● Reading text:
In addition to the prepared diffusion–reaction model and characterization experimental work, the overcoated samples were studied in the Fischer–Tropsch reaction. These results are reported in the supporting information, where 20 and 30 cycle ALD overcoated samples present a decreased rate of deactivation. Although the deactivation rate could be decreased (see Fig. S1, ESI†), this benefit comes with a price of promoted methanation activity and decreasing chain propagation α-value (see Table S2 and Fig. S2, ESI†). The chain propagation α-value was decreasing linearly with respect to overcoating thickness from 0.917 (non-overcoated catalyst) to 0.908 (30 deposition cycles).
3.3 Diffusion–reaction model parameter sensitivity
Parameter sensitivity analysis was used to determine each variable effect on the achieved penetration depth. In the presented diffusion–reaction model, there are two sets of parameters: catalyst structural (Table 1) and ALD precursor parameters (Table 2). From these parameters, the most significant effects were related to catalyst porosity (ε), catalyst tortuosity (τ), deposition time (t), precursor density outside the porous material (nP), maximum density of particles adhering to the surface (σP) and deposition temperature (TP).
3.3.1 Sensitivity related to deposition process and precursor parameters.
Fig. 8 presents achieved penetration depth for varying exposure time (t, seconds). In the fig. a, the slope at the adsorption front stays constant, and the exposure time mainly affects the penetration depth. This is as expected when β0, nP and σP remained constant. Although deposition time is an easy parameter to modify, the full ALD process duration will increase rapidly (see Fig. 8b) if no other parameters are changed to achieve deeper penetration into the catalyst particle.
 |
| Fig. 8 Parameter sensitivity analysis, (a) degree of surface coverage profile variation with three exposure time (t) values, (b) achieved penetration depth (deepest penetration depth at Θ = 1) with varying deposition time (t). Used model parameter marked with surrounding circle. | |
In addition to the deposition cycle time (single half-reaction time), precursor density outside the porous material (nP) influences the penetration depth. Fig. 9 presents the effect of varying precursor density (precursor pressure) introduced to the ALD chamber. With low precursor partial pressure, the precursor molecules are reacting with a given sticking probability (β0) on the available sites (σP) and depleting faster compared to higher partial pressures.

● List of tasks:
• a. Decide whether each statement agrees with the passage on ALD overcoating, and answer yes or no for each, quoting the passage's deciding words: (i) The chain propagation α-value rose as overcoating thickness increased. (ii) The 20 and 30 cycle ALD overcoated samples showed a decreased rate of deactivation. (iii) In Fig. 8a, the slope at the adsorption front changes with exposure time.
• b. Return, character for character, the lines of the listing from the one holding "Thailand Classic_Gradient_CMYK_Vertical_Positive (image)" through the end of the listing, inclusive.
The passage on ALD overcoating has nothing to do with the listing that comes after it.

● The records:
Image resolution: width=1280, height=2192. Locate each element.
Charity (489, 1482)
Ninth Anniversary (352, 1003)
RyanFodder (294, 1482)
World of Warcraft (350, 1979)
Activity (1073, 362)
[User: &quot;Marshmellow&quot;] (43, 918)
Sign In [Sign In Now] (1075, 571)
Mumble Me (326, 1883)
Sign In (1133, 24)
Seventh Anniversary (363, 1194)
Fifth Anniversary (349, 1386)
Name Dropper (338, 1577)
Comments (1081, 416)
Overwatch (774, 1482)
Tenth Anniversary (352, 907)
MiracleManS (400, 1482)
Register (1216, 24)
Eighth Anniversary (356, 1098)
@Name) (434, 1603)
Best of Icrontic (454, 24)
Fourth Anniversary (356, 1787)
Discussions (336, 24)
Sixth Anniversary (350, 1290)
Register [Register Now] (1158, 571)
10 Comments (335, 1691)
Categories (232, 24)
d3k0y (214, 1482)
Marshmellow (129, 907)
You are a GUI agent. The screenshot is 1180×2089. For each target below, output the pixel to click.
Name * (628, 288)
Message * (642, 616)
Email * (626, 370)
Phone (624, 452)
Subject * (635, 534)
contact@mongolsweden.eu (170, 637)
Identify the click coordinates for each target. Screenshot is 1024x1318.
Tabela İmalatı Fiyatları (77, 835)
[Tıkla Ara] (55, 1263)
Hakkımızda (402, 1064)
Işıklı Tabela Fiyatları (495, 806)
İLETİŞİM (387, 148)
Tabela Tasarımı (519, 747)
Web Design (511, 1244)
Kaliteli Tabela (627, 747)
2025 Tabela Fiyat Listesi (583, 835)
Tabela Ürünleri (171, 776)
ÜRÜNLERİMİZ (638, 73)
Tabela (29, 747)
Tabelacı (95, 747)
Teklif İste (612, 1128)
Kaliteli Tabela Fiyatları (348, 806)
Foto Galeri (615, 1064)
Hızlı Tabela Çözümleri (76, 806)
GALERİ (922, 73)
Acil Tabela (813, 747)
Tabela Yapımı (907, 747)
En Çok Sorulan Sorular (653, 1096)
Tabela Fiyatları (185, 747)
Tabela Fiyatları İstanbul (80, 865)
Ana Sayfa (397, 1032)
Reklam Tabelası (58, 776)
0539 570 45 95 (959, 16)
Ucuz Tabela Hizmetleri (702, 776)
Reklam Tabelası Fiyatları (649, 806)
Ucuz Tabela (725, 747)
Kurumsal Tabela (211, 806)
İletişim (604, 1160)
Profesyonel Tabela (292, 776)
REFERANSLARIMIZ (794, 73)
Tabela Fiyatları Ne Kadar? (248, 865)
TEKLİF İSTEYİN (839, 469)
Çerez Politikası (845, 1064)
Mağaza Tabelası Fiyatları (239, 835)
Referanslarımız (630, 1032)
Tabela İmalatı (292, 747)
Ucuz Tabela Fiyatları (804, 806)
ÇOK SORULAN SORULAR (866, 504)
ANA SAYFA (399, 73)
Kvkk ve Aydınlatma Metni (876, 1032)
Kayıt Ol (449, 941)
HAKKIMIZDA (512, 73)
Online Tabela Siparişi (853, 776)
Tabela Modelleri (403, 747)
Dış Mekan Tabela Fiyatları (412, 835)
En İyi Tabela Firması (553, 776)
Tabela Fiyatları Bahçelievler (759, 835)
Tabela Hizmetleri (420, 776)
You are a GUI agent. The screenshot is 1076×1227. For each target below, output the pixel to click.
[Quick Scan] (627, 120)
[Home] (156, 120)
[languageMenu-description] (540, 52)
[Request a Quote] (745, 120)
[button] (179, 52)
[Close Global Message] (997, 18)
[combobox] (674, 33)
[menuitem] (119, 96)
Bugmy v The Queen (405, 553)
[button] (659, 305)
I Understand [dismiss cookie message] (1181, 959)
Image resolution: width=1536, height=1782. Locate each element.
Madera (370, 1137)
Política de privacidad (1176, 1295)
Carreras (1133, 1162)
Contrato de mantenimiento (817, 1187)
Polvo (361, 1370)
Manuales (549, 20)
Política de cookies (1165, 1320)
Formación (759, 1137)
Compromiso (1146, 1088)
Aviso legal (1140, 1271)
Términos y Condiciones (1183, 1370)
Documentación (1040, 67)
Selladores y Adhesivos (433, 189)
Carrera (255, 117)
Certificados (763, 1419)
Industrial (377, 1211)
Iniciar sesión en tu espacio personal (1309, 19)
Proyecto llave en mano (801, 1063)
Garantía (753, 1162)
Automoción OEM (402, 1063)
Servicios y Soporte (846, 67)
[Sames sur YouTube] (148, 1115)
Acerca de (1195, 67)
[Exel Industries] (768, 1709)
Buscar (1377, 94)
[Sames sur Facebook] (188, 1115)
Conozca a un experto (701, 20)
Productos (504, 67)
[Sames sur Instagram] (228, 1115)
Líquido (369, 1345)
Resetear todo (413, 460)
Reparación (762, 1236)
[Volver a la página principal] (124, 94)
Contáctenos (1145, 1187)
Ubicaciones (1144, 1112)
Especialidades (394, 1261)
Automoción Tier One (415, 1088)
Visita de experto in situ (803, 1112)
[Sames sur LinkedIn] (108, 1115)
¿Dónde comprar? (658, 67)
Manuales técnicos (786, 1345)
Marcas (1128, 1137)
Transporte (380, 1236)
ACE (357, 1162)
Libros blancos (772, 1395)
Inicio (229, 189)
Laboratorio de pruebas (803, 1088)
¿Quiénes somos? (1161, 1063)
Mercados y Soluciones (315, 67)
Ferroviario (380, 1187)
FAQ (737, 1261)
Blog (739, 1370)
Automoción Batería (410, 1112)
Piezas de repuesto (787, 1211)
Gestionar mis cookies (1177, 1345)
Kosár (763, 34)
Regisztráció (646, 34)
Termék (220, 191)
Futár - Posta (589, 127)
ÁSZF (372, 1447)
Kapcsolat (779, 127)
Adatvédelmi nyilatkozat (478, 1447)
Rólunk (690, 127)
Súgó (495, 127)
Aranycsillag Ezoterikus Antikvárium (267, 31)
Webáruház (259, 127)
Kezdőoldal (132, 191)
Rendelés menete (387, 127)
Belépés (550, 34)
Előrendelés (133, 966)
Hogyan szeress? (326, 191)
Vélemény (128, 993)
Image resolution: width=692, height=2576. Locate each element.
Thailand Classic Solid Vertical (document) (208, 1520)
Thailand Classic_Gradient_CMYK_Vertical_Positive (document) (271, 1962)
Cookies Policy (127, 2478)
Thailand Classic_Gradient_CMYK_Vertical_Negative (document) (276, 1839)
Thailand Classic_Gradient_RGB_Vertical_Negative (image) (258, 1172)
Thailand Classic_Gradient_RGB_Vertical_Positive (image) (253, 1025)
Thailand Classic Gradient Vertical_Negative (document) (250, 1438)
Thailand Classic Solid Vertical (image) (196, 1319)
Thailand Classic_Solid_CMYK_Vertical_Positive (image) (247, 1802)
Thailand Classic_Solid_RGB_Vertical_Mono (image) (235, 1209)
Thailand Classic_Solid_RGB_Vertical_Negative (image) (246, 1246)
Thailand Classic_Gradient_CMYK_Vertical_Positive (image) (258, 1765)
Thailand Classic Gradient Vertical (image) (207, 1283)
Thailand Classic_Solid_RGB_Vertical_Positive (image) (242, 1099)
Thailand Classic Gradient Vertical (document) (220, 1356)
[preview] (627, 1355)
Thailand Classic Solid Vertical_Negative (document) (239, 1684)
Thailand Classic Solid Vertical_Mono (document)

● Outputs:
• a.
(i) No: "The chain propagation α-value was decreasing linearly with respect to overcoating thickness"
(ii) Yes: "20 and 30 cycle ALD overcoated samples present a decreased rate of deactivation"
(iii) No: "the slope at the adsorption front stays constant"

• b.
Thailand Classic_Gradient_CMYK_Vertical_Positive (image) (258, 1765)
Thailand Classic Gradient Vertical (image) (207, 1283)
Thailand Classic_Solid_RGB_Vertical_Positive (image) (242, 1099)
Thailand Classic Gradient Vertical (document) (220, 1356)
[preview] (627, 1355)
Thailand Classic Solid Vertical_Negative (document) (239, 1684)
Thailand Classic Solid Vertical_Mono (document)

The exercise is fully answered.